Par un mémoire en défense, enregistré le 27 mars 2026, le préfet des Hauts-de-Seine conclut au rejet de la requête.
Il fait valoir que :
- la requête est manifestement infondée dès lors que le classement sans suite ne constitue pas une décision faisant grief ;
- les moyens soulevés ne sont pas fondés dès lors que le requérant a contribué lui-même à la situation administrative dont il se plaint, en déposant sa demande de renouvellement de titre de séjour au moyen d’un téléservice inadapté.
Vu :
-
les autres pièces du dossier ;
-
la requête n° 2606163, enregistrée le 20 mars 2026, par laquelle M. B… demande l’annulation de la décision contestée.
Vu :
la convention européenne de sauvegarde des droits de l’homme et des libertés fondamentales ;
le code de l’entrée et du séjour des étrangers et du droit d’asile ;
le code des relations entre le public et l’administration ;
le code de justice administrative.
Le président du tribunal a désigné Mme Rolin, vice-présidente, en application des dispositions de l’article L. 511-2 du code de justice administrative, pour statuer sur les requêtes en référé.

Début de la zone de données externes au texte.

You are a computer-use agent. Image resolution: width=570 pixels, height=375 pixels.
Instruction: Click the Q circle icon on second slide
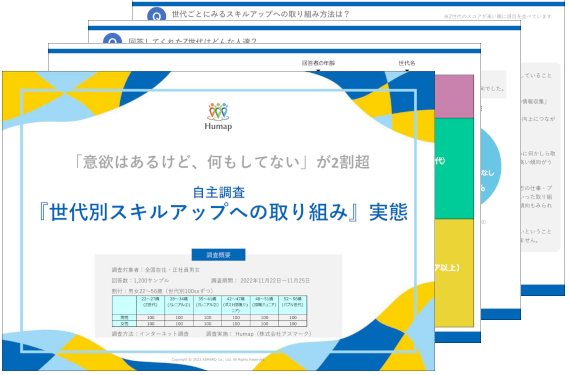coord(112,39)
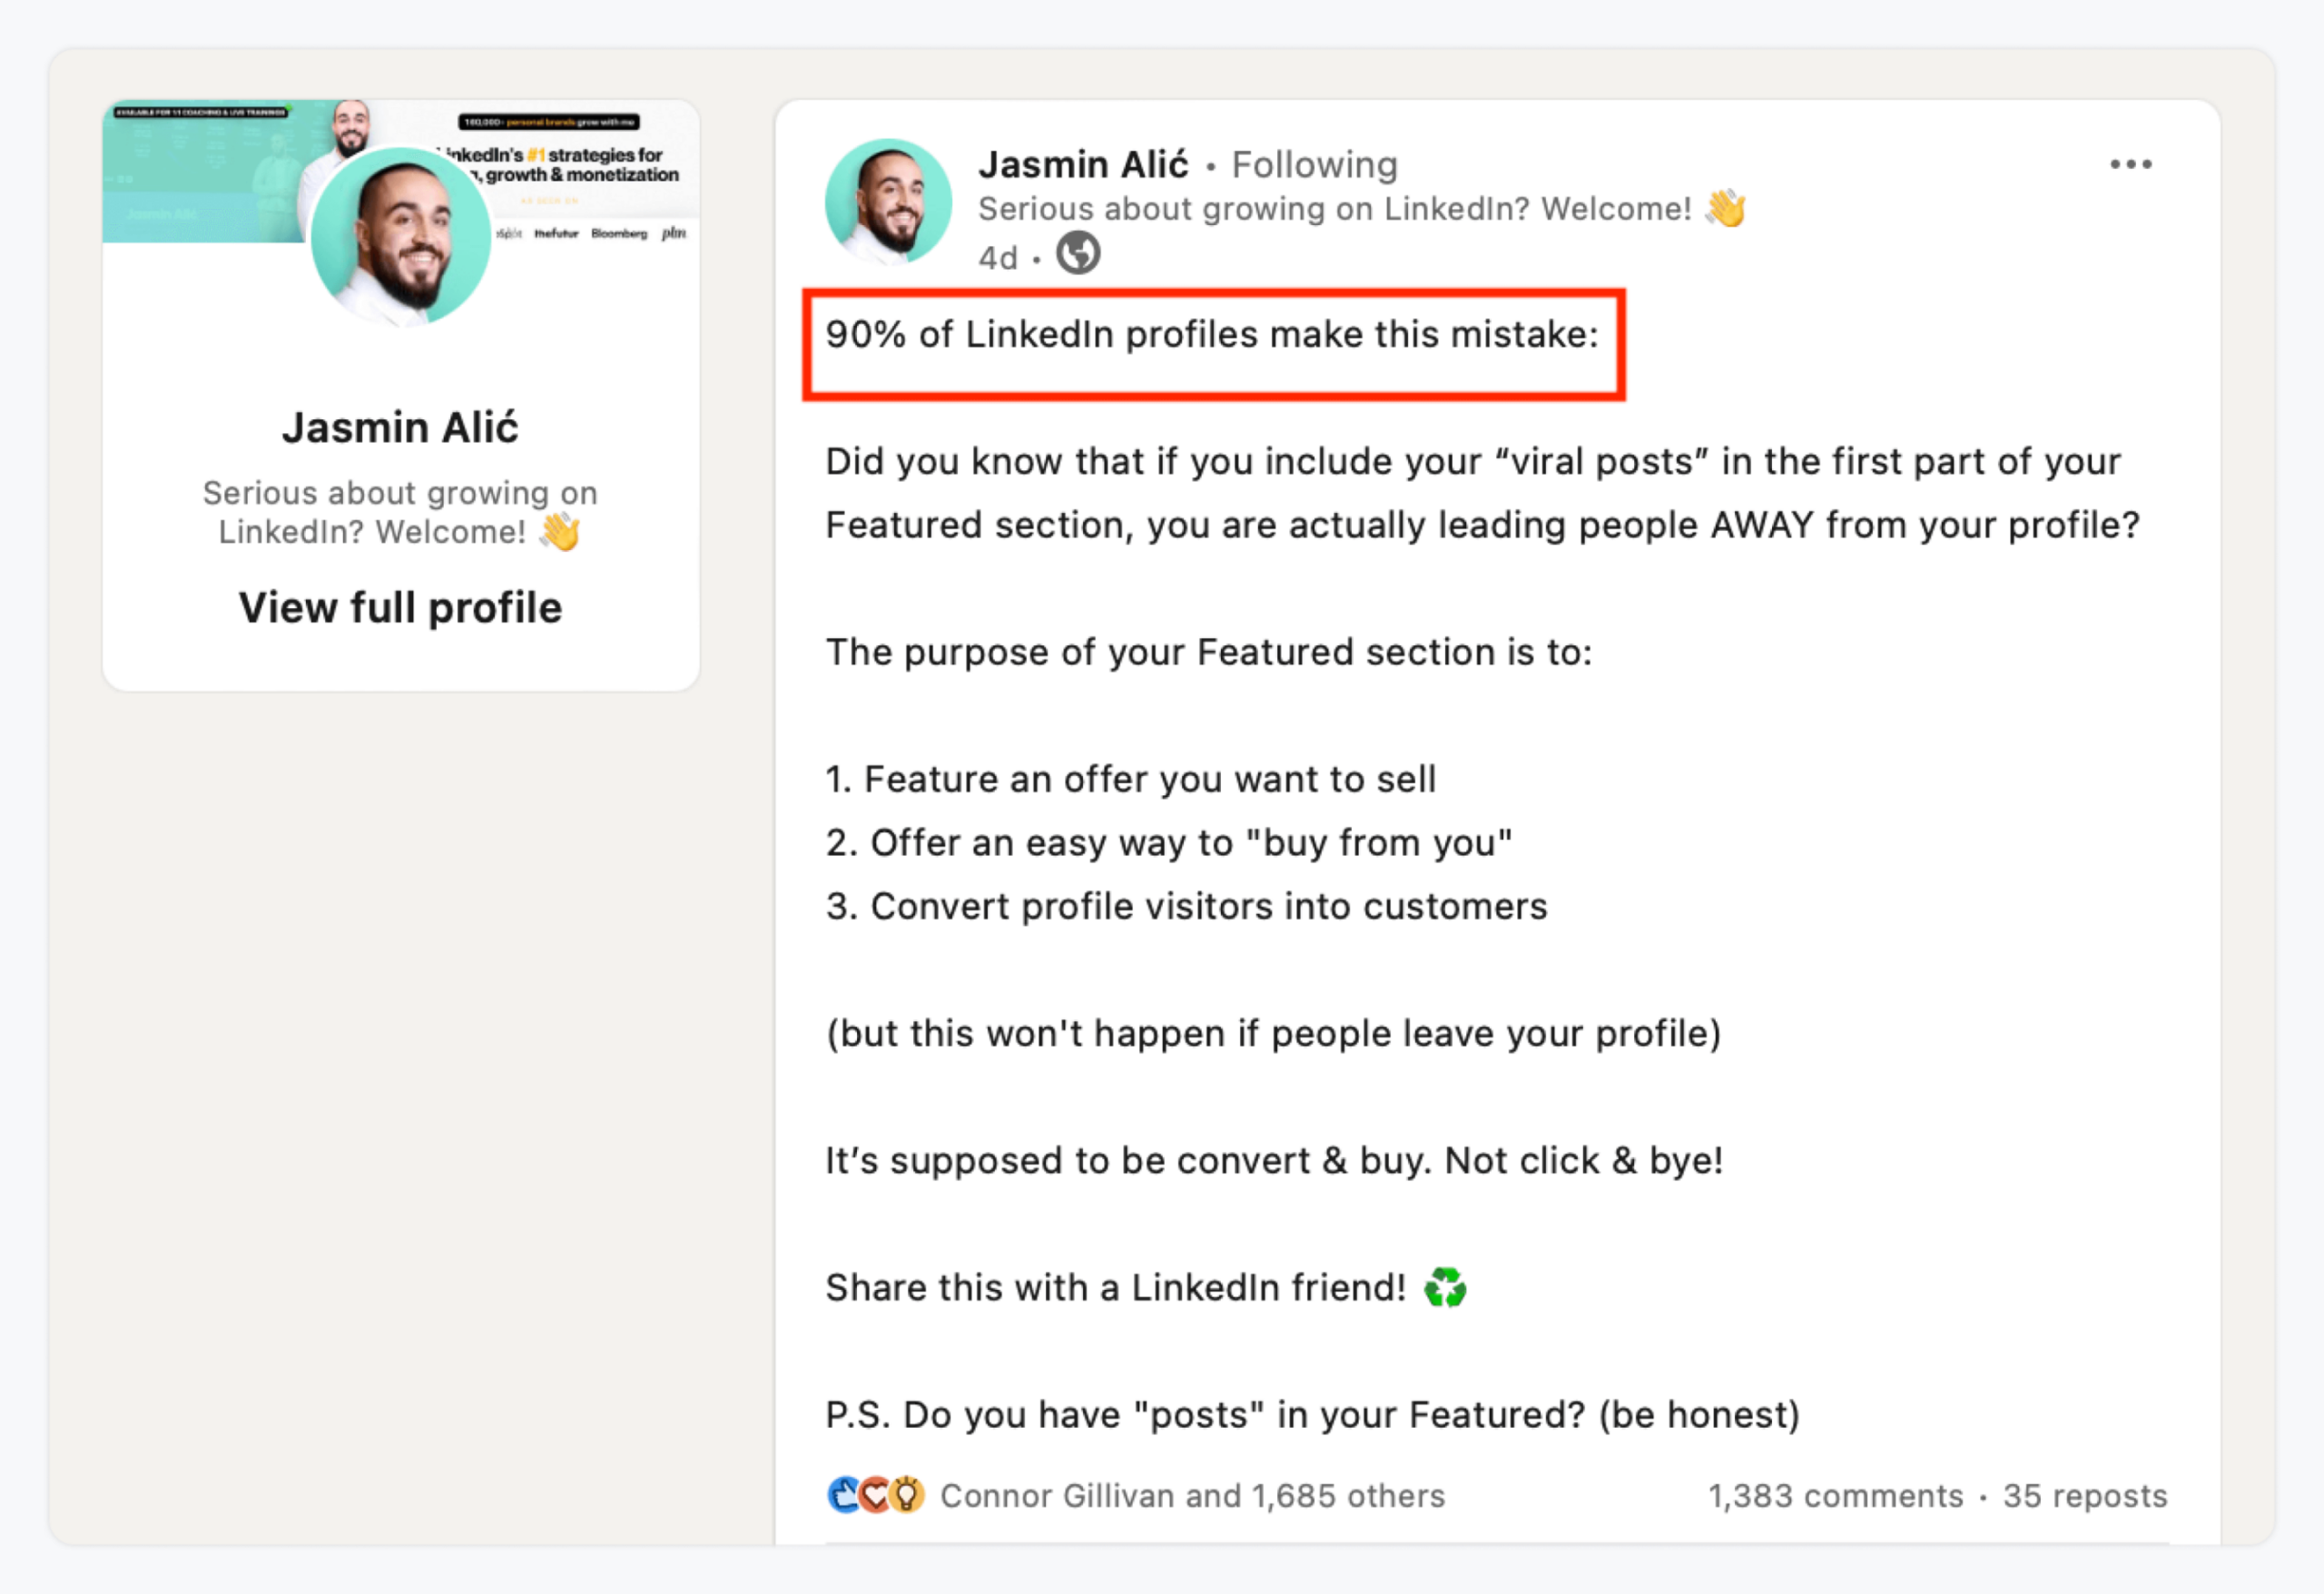Click the 4d post timestamp
The width and height of the screenshot is (2324, 1594).
pyautogui.click(x=997, y=258)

Les parties ont été régulièrement averties du jour de l’audience du 1er avril 2026 à 14 heures 30.
Ont été entendus, au cours de l’audience publique, tenue en présence de Mme El Moctar, greffière d’audience :
- le rapport de Mme Rolin, juge des référés ;
- les observations de Me Pierre, représentant M. B…, présent, qui maintient et précise les conclusions et moyens ;
- le préfet des Hauts-de-Seine n’étant ni présent, ni représenté.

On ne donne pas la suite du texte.